Ministry of Health
- Monarch: Abdullah II of Jordan
- Prime Minister: Bisher Al-Khasawneh Jafar Hassan
- Preceded by: Nathir Obeidat
- Succeeded by: Ibrahim Al-Bdour
- In office 29 March 2021 – 5 August 2025

Personal details
- Born: Firas Ibrahim Al-Hawari

= Firas Al-Hawari =

Jordanian politician

Firas Ibrahim Al-Hawari was the Jordanian Minister of Health between 29 March 2021 – 5 August 2025. He was succeeded by Ibrahim Al-Bdour on 6 August 2025.

== Education ==
Hawari holds a bachelor's degree in medicine from the University of Jordan (1992) and completed an Internal Medicine Residency (1996) and a Clinical Pharmacology Fellowship at the University at Buffalo (1997) and a Pulmonary and Critical Care Fellowship at University of Irvine (2000).

== Career ==
From 2000 until 2004, Al-Hawari worked as a Senior Staff Fellow at the American National Institutes of Health in Bethesda in the United States. In 2007, Al-Hawari was the chairman of the Institutional Review Board for Scientific Research at King Hussein Cancer Center.

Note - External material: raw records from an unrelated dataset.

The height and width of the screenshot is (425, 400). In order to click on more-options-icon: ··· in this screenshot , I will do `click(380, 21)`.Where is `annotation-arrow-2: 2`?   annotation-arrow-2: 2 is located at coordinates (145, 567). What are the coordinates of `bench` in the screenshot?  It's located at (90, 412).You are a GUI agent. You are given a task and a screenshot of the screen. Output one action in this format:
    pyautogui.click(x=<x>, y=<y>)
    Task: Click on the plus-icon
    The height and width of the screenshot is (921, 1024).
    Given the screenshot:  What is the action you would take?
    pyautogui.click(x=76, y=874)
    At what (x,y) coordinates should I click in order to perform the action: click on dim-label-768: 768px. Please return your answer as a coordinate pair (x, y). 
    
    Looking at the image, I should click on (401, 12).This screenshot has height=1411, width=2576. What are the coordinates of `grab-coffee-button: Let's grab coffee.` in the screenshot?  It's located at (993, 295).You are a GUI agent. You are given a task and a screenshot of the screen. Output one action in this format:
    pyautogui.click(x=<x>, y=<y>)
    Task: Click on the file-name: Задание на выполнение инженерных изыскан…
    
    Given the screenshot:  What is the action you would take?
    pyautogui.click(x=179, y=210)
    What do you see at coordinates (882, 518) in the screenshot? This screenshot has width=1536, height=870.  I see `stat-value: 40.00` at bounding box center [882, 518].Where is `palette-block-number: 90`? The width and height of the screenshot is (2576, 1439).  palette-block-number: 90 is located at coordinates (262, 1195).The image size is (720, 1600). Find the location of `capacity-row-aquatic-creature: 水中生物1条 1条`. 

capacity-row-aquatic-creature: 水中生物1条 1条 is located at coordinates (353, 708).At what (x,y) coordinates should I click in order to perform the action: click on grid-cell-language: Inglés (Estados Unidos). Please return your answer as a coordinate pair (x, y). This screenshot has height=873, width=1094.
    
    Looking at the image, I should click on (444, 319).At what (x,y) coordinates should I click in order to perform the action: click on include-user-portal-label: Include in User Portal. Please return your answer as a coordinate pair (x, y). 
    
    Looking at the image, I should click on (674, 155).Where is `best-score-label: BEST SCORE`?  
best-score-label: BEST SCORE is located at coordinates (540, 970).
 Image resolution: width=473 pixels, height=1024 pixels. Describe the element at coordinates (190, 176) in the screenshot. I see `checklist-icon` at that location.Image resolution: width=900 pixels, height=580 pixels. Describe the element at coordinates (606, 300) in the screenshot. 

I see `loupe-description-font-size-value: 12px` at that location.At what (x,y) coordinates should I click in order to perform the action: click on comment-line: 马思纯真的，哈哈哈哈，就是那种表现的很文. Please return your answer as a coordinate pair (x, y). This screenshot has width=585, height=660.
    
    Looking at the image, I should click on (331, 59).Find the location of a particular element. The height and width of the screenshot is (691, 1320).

In 2008, he became director of the Smoking Cessation Program at King Hussein Cancer Center. Additionally, he was director of the Respiratory Therapy Unit and Pulmonary Function Laboratory from 2004 until 2021, head of the Department of Chest Diseases and Intensive Care from 2010 until 2018, and a member of the executive board at King Hussein Cancer Center from 2013 until 2021.

From 2018 until 2021, Al-Hawari served as the head of the Cancer Control Office.

In 2020, he was appointed head of the National Center for Epidemiology and Communicable Diseases.

Since 29 March 2021, Al-Hawari has been Minister of Health.